Endangered species typically suffer dramatic declines before remedial measures are put into place. During a species decline, genetic erosion results in the loss of genetic variation that limits a species’ ability to adapt to changes in the environment and increases the chances for the accumulation of deleterious mutations that affect reproduction and fitness. Fertility-related disorders have been documented in the African cheetah, Acinonyx jubatus (Wildt et al. 1983; Crosier et al. 2007), the Florida panther, Puma concolor coryi (Roelke et al. 1993; Johnson et al. 2010) and the Iberian lynx, Lynx pardinus (Ruiz-Lopez et al. 2012). Similarly, bone and dental anomalies have been observed in inbred wolf (Canis lupus) populations in Isle Royale in North America and Scandinavia (Raikkonen et al. 2009, 2013). In an attempt to reverse these situations and decrease inbreeding, breeding with closely related species has been implemented in the case of the Florida panther and the puma Puma concolor stanleyana (Johnson et al. 2010). These genetic rescue approaches need to be carefully considered, as they may cause increased inbreeding as well as loss of species-specific adaptations (Hedrick and Fredrickson 2010), and even forfeiture of legal protected status, e.g., Endangered Species Act (Haig and Allendorf 2006). Clearly, identifying the critical genes associated with disorders as well as species-specific adaptations is important from a conservation perspective to maximise conservation of adaptive potential and, if needed, preserve genetic fitness through selective breeding.

The genomes of many mammals have been sequenced in the last 15 years.
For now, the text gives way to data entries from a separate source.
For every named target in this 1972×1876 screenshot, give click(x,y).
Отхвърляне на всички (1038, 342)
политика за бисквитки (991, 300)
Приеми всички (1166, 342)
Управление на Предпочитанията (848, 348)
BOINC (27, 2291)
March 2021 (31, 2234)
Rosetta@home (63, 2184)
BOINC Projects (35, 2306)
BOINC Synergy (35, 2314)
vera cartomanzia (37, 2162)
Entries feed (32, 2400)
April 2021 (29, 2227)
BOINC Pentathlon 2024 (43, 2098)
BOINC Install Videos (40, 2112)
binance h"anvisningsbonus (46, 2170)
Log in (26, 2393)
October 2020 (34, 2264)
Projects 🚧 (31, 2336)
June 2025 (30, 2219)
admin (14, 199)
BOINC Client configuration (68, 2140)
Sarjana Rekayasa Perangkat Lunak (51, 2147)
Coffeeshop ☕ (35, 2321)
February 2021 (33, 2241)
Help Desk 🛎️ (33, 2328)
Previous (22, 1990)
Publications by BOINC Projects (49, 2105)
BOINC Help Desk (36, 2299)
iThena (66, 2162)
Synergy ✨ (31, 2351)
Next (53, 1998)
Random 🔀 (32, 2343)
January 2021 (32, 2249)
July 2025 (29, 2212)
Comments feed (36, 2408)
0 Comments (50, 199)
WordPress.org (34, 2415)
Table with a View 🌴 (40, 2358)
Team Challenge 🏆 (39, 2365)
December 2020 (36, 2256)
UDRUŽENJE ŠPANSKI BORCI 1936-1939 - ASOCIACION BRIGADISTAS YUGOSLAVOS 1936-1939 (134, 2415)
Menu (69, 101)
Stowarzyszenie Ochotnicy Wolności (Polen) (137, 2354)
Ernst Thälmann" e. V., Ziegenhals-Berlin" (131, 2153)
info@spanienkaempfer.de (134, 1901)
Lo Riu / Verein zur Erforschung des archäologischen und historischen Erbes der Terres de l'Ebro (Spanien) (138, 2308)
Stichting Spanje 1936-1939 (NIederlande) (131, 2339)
We selected a number of mammalian species for which functional adaptations have been explored and illustrate how knockout mouse phenotype information can support or complement predictions for the function of genes that may play a role in adaptation, provide a panel of genes for studying a phenotype of interest, or aid deciphering the mechanisms involved in underlying certain conditions.

Essential genes in mice and humans: mining wildlife genomes for LoF gene variants to identify basis of reduced fitness—a pilot study

A previous analysis of IMPC’s high-throughput mammalian embryonic phenotype data for 1751 knockout mouse lines resulted in 24, 11 and 65% of the lines being associated to a lethal, subviable and viable phenotype, respectively; this led to the conclusion that, in mice, approximately 35% of the genes are essential for organism viability (Dickinson et al. 2016). We hypothesize that these genes are essential in other mammalian species, and variants causing loss of function in these critical genes might, therefore, be undesirable. To test this hypothesis, we first compared genes identified as essential in IMPC mice with those identified in humans based on cell viability. We then used these essential genes to gain further insight into loss-of-function (LoF) variants (protein-coding genes containing substitutions that introduce a stop codon, frameshift indels, or modifications of essential splice sites) identified in inbred populations of gorillas.

The IMPC viability screen identifies genes essential for organism viability by identifying mouse lines which are lethal (absence of homozygote pups for the knockout allele or homozygote null pups), subviable (the frequency of homozygote null pups is less than 12.5%, or less than 50% of the 25% predicted in a heterozygote × heterozygote crossing) or viable (all others). We conducted an updated analysis on viability data for 4237 genes currently available in IMPC DR7.0, which included the 1751 previously analysed in Dickinson et al. (2016) (see Supplementary Methods). We found that 25, 9, and 66% of the lines resulted in a lethal, subviable and viable phenotype, respectively (Supplementary Datafile S1), nearly identical proportions to those reported in Dickinson et al. (2016) (see above). These results support the conclusion that about one-third of the genes are essential for life, as described in an earlier publication surveying the knockout mouse literature (Adams et al. 2013).

Screens of knockout human cells have identified ~ 2000 genes essential for cell viability in studies of 11 cell lines (Blomen et al. 2015; Hart et al. 2015; Wang et al. 2015). Combining these data sets, 18,862 genes were unequivocally mapped to their HUGO Gene Nomenclature Committee (HGNC) identifiers, of which 17,675 were studied in > 50% of the cell lines (at least 6 cell lines). We defined a set of core essential genes comprising 1568 genes (9%) which were essential for viability in over 50% of the cell lines where the gene was studied. To understand how gene essentiality compares between human cells and mice, we inferred mouse-to-human orthologues and looked at their distribution in the IMPC and human-viability categories. We obtained a dataset containing 4115 IMPC mouse-to-human orthologues (see Supplementary Methods), of which 4026 were included in the human cell studies (Supplementary Datafile S2). We found that 36% of the mouse genes identified as embryonic lethal (i.e., essential) corresponded to genes identified as essential in the human cell lines, while 64% corresponded to genes that are non-essential in cells. In the case of genes identified as embryonic viable in mice (i.e., non-essential), almost all (99.6%) were associated with non-essentiality in the human cell lines (Table 1). These results indicate a strong correspondence between non-essential genes and that about two-thirds as many genes are essential for organismal than for cell viability.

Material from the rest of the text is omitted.